Gerne, für eine kleine Gebühr darfst du mir auch private Nachrichten schicken


----------



## hackylando (8. Oktober 2011)

Ich denke das könnte sich eventuell sogar lohnen


----------



## Rover (9. Oktober 2011)

Erst hatte ich auch die Grafikprobleme bei Rage. Jetzt danachdem der  neue Treiber drauf ist, stürtz das Spiel kurz nach dem Start ab.
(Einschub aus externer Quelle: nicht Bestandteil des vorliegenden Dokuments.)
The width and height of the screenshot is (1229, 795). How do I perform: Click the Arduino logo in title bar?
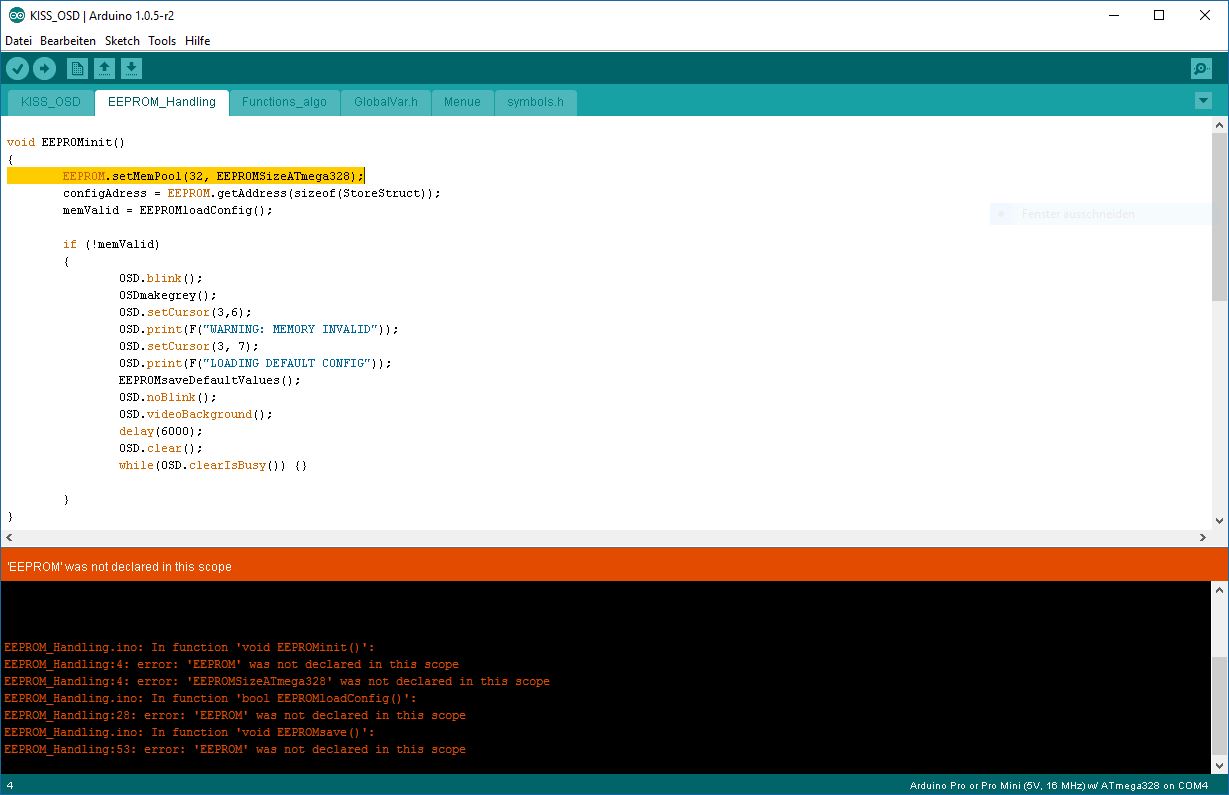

Oft  komme ich erst gar nicht ins Hauptmenü und wenn doch stürtz es ab wenn ich  auf neues Spiel gehe.

Meine Hardware: 

Radeon HD 6970 
4 GB Ram
Phemon II X 4 955
Windows 7 32 Bit

kann mir villeicht einer sagen was ich da machen kann?


----------



## FDsiX (13. November 2011)

ich krieg irgent wie nicht mal hin den richtigen Grafik Treiber zu instalieren 
mein veralteter Grafik Treiber ist 

Betriebssystem: Windows Vista
Beschreibung:  NVIDIA GeForce G210
Version:           7.15.11.8516

Falls euch das was sagt ! :/


----------



## Ultrawischmob (14. Dezember 2012)

Eine frage ich habe auch ein Problem mit dem Spiel aber irgendwie sagt es mir immer wider dass es irgend eine Datei nicht herunterladen konnte sucht dann das Problem und findet dann nichts. Kannst du mir vielleicht einen Tip geben. Das Spiel habe ich auch etwa so 4 mal deinstalliert und wider installiert und das mittels CD.


----------